The two last patients I assisted with today before I left was a beagle named Buddy, and a beagle mix named Boomer.  Buddy came right before I left.  His owner brought Buddy to the hospital with the decision to euthanize him.  Buddy’s back legs were paralyzed, and he couldn’t control his bowel movements anymore.  He was also ill (with specifically what, I don’t know), so his owner decided it was time to put him out of his misery and put him to sleep.  Boomer had been here all day because he was a lepto (Leptospirosis) suspect, and he was vomiting.   Lepto is an extremely contagious bacterial disease (to other dogs, animals, and humans) that is spread through urine (so if a dog who has lepto goes to the bathroom in a park and another animal or person touches it somehow, they can get the disease).  Lepto causes massive aches, inflammation, and fevers, and lots of rest and antibiotics are needed to get rid of the disease.  Like I said, we didn’t know for a fact if Boomer had the disease or not, he was just a suspect.  He threw up a couple of times as the day went on, and he was resting in his cage a lot as well as receiving plenty of fluids with Ampicillin, Baytril, and Cerenia.  The Ampicillin and Baytril were both fighting the bacterial infection (the Ampicillin specifically fighting the infection in the urinary tract), and the Cerenia was helping to calm the vomiting.  Unfortunately, Boomer became really bad in the afternoon, to the point where he wasn’t moving anymore and the doctors couldn’t think of anything else they could do for him.  Dr.
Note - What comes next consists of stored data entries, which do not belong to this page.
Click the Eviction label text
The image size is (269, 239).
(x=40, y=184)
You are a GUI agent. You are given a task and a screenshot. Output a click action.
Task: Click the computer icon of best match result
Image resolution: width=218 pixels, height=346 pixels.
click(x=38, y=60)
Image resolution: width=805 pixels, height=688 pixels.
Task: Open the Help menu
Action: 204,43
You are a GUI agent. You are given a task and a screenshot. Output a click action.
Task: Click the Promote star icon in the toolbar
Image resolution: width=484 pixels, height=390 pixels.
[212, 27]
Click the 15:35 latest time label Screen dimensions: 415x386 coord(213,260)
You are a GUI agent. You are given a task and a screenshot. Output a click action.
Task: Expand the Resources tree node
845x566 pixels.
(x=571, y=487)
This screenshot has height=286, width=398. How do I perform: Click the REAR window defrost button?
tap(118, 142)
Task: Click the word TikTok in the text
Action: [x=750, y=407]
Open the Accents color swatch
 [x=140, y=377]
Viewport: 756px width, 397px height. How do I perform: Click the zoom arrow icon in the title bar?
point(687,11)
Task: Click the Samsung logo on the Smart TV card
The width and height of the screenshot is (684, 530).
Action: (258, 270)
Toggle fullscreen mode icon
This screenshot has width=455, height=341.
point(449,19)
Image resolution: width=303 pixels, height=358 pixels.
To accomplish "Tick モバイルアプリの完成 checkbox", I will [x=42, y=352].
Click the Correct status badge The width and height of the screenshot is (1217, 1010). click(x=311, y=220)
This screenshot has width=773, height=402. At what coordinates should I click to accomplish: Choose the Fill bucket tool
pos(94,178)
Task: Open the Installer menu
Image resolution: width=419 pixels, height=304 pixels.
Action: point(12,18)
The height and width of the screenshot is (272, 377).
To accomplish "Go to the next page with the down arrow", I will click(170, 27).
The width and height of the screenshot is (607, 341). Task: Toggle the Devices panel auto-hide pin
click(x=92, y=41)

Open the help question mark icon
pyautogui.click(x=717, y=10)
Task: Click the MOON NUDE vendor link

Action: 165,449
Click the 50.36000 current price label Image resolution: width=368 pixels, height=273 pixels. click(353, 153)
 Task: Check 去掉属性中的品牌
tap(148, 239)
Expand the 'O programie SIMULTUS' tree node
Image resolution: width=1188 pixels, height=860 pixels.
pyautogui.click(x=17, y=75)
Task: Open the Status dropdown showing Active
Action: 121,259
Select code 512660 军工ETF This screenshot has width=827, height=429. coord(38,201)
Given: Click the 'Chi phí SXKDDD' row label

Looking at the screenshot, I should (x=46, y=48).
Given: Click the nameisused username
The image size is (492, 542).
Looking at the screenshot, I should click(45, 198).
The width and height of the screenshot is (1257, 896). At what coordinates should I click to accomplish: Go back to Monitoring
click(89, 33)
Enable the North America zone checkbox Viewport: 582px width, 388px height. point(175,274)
Amanda called the owners and told them what was going on, and she suggested euthanasia so he wouldn’t be suffering anymore.  It was either that, or hope that he would recover over the next couple of days; though of course, there was no guarantee of that happening, and Boomer would be in a lot of pain if they chose to not euthanize.  When the family came to see him, they decided to euthanize him and were really torn up about it.  I helped Nancy take them into a private room with Boomer, where they stayed until they were ready for a doctor to come and euthanize him.   After he passed away, Lauren made a clay paw print for the family, and Nancy wrapped him and placed him in the freezer in the back.
Buddy, the paralyzed beagle.

Boomer, the beagle-mix who was the possible lepto suspect, and who became very ill as the day went on.